2、头痛的护理卧床休息,尽量减少活动,以免症状加重,患者采取最舒适的体位,可采取头低脚高位,床位抬高30°,以改善脑脊液循环,有助于脑脊液的压力上升。

3、静脉补液的护理本组病例确诊均予静脉滴注3500~4000ml(生理盐水1000ml,5%GS2500~3000ml),可增加CSF的生成,注意滴速均匀,不宜过快,保持输液道的通畅,应选择手背、上肢等较粗弹性较好的静脉,避免靠近腕关节、肘关节部位,确保液体安全输入。

4、腰穿的护理腰穿测压仍是我国目前最主要、可靠方便的方法,腰穿时应选用细针头进行,尽量少留取标本,仅供常规检查即可。腰穿后去枕平卧6h,以避免CSF经腰穿针孔渗漏加重颅内低压。
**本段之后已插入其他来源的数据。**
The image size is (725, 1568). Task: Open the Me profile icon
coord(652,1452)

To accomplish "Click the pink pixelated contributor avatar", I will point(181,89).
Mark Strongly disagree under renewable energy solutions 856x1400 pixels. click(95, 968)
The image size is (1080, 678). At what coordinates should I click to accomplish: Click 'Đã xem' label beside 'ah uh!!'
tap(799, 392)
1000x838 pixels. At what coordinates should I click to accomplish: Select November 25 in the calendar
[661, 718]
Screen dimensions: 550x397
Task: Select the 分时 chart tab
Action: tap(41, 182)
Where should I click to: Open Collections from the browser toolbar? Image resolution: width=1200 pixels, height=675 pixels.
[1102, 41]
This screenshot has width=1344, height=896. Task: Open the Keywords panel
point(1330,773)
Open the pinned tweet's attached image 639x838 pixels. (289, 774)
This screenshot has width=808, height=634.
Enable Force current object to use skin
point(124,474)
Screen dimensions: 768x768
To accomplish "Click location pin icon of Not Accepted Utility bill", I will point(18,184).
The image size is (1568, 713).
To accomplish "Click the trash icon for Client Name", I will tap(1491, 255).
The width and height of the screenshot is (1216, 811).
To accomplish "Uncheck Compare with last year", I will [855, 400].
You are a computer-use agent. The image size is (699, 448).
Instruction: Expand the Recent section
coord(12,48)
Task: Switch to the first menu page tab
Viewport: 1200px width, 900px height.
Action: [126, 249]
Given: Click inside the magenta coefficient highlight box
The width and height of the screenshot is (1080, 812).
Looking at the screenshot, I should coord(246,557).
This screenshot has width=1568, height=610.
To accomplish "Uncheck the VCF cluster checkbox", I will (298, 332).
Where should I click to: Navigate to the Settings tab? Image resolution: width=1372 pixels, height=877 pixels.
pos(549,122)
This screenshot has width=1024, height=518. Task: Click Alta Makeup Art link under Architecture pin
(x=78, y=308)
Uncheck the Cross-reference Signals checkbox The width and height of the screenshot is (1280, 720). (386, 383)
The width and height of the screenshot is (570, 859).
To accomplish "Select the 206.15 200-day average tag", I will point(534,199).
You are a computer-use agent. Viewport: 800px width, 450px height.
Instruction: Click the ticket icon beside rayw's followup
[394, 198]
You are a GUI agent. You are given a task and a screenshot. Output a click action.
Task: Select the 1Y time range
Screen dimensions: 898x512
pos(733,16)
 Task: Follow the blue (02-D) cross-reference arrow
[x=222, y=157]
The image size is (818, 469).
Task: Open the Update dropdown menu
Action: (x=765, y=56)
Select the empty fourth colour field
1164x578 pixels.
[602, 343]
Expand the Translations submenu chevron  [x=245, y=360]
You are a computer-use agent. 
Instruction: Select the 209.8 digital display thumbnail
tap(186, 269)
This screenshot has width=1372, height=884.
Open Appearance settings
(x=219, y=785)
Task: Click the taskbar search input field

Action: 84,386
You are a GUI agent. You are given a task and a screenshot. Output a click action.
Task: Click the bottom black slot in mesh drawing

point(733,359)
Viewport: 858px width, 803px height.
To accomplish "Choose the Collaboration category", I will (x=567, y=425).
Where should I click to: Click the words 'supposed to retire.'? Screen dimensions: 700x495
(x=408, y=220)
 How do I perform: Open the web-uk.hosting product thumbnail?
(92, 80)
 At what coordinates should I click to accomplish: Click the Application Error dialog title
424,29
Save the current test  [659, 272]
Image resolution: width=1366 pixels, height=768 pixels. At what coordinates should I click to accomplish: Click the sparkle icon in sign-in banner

术后应严密观察患者面色、神志、瞳孔、生命体征的变化,注意有无恶心、呕吐等症状,发现问题及时报告处理。

5、饮食护理鼓励患者多饮用富含盐分的汤水,补充体内的水、电解质,促进CSF的产生。

6、心理护理因颅内低压所产生的头痛、眩晕、恶心、呕吐等常使患者精神不振,患者出现忧虑甚至恐惧等心理问题,我们根据患者的年龄、职业、社会背景、性格特点等制定不同的心理疏导措施,同时动员其家庭和亲戚朋友等社会力量做患者的思想工作,减患者的心理负担、稳定了心态。